The Effects of ESDEven at ESD voltages of less than 200 volts, gate oxide destruction can occur in a semiconductor, completely changing its electrical characteristics. Low ESD voltages can also cause junction failure where the bonding wire attaches to the package leads.
These levels of electrostatic discharge hover well below what humans can normally feel, which is approximately 3,000 to 4,000 volts. As a result, most electrostatic discharges pass unnoticed by assemblers, especially when using an electric screwdriver. The assembler switches it on and hears only the whir of the motor. Any noises caused by static arcs through the air cannot be heard.
The damage done by ESD takes two forms: catastrophic failure and latent failure. Catastrophic failure renders the component or circuit card instantly defective. Basic quality and performance tests detect these failures long before product shipment. In this case, swapping out the damaged part or card immediately rectifies the problem.
Latent failures are less obvious. A device exposed to ESD may be partially degraded, yet continue to perform its intended function throughout the testing process. However, once the device gets shipped to the customer and placed in the field, its operating life may be drastically shortened. Because latent defects are difficult to detect by any process other than examining parts under an electron microscope, prevention stands as the most effective weapon of defense.
Preventing DamageManufacturing engineers possess an arsenal of products to prevent ESD. Most of these measures, such as wrist or heel straps, shoe covers and conductive mats, only focus on the human model. Yet, these preventive measures are for naught if the tools used in assembly lack the necessary grounding.
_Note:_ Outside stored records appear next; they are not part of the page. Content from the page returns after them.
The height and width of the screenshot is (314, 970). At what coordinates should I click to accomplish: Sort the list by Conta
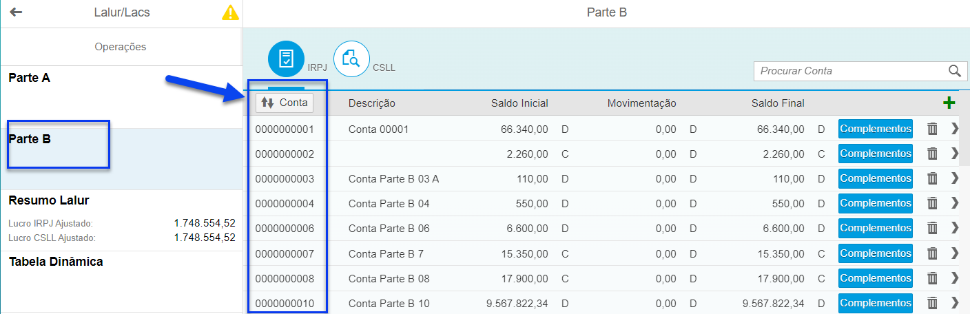[x=285, y=103]
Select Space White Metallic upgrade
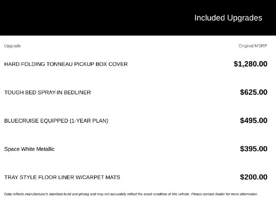 [29, 149]
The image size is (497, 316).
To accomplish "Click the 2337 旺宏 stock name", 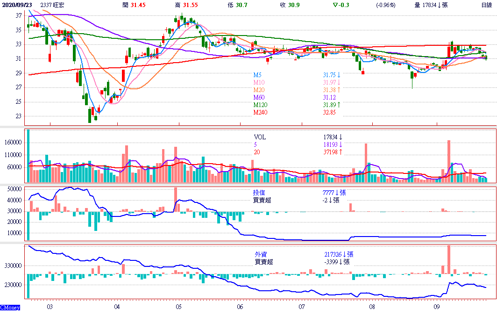I will [52, 5].
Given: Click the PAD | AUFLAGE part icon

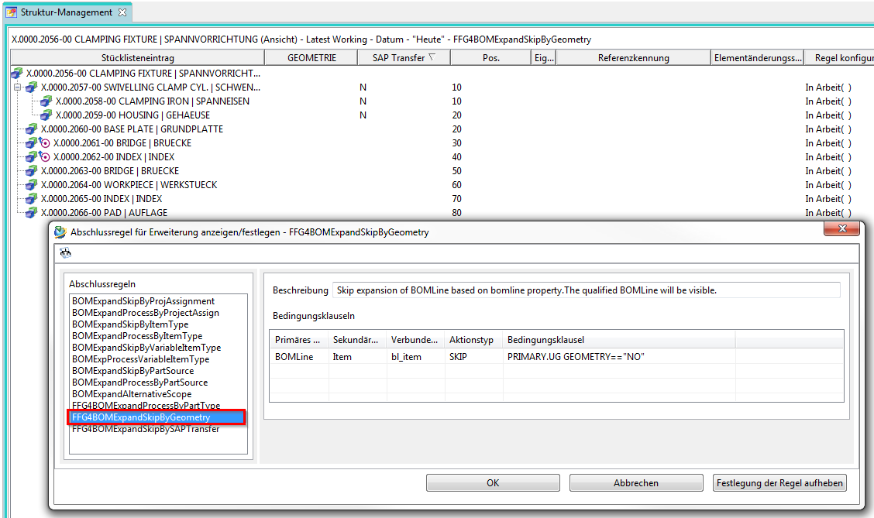Looking at the screenshot, I should tap(32, 213).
"Even with all the protection normally employed, you still need grounded tools because you can't be too sure," notes George Kirkpatrick, a senior manufacturing engineer for 30 years at Aerojet Electronic Systems (Azusa, CA). "You don't know where the assembler might set the tool down or what the tool is lying against.
"Also, what if someone fails to put on their wrist strap? You could end up having to scrap an expensive one-off part for a simple lapse in procedure. But if the tool is grounded, then it acts as the wrist strap, and you have now protected the product through the tool. This could save you untold trouble down the line."
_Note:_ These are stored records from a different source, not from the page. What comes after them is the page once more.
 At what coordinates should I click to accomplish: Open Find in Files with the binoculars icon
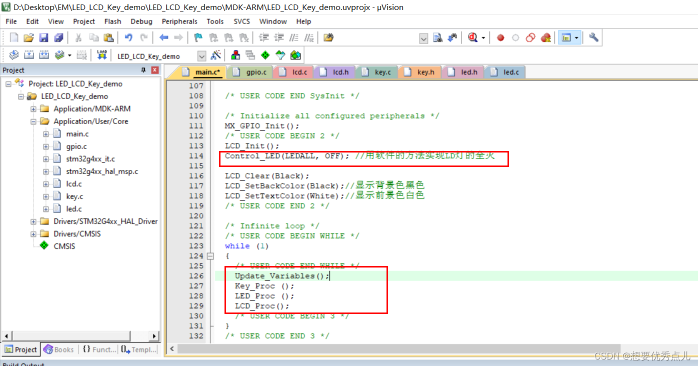coord(438,38)
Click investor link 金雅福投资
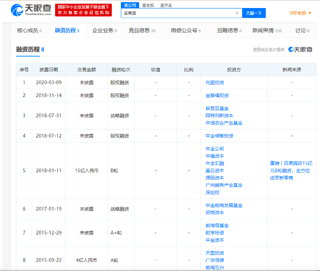This screenshot has height=271, width=320. 217,96
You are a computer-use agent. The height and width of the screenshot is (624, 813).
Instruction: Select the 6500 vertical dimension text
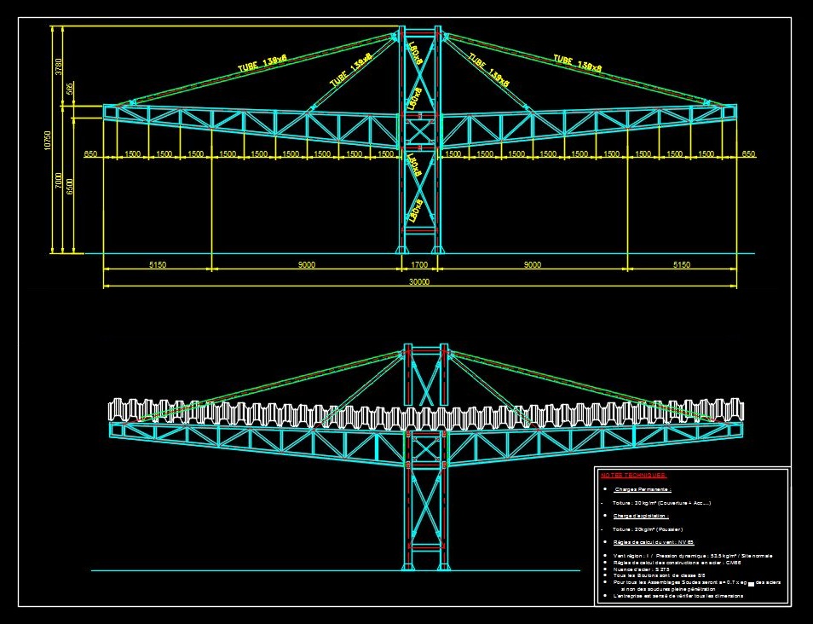pos(70,186)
Correctly grounding an electric screwdriver or nutrunner involves more than merely adding a pigtail to the end of the power cord. With many drivers, the plastic housing used for the body can generate a significant static charge by itself. Some drivers do not even have a direct connection between the bit and the rest of the tool.
Ideally, fastening tools should have an uninterrupted ground path from the bit to the power outlet. To maximize the path for dissipating static charges, the resistance between the part to be fastened and earth-ground should be less than 1 ohm. To achieve that, the tool housing should be made of nylon or other conductive material. The chuck and motor assembly should be built to dissipate charges, and the covering of the cable that leads from the driver to the control transformer should be protected. The transformer should also be fully grounded. Some tool manufacturers do not take this precaution, so engineers should ensure that every screwdriver is linked with its original equipment transformer.
"One careless slip can jeopardize a multimillion dollar project," observes Kirkpatrick, "so you can't afford to be too careful. We spend hundreds of thousands of dollars each year on ESD prevention, and that includes utilizing the proper tools."
The competitive market of today's electronics industry no longer permits mistakes on the manufacturing floor. Any organization that fails to fully recognize the very real phantom of ESD runs the risk of losing market share to those companies that avail themselves of every available defense against ESD.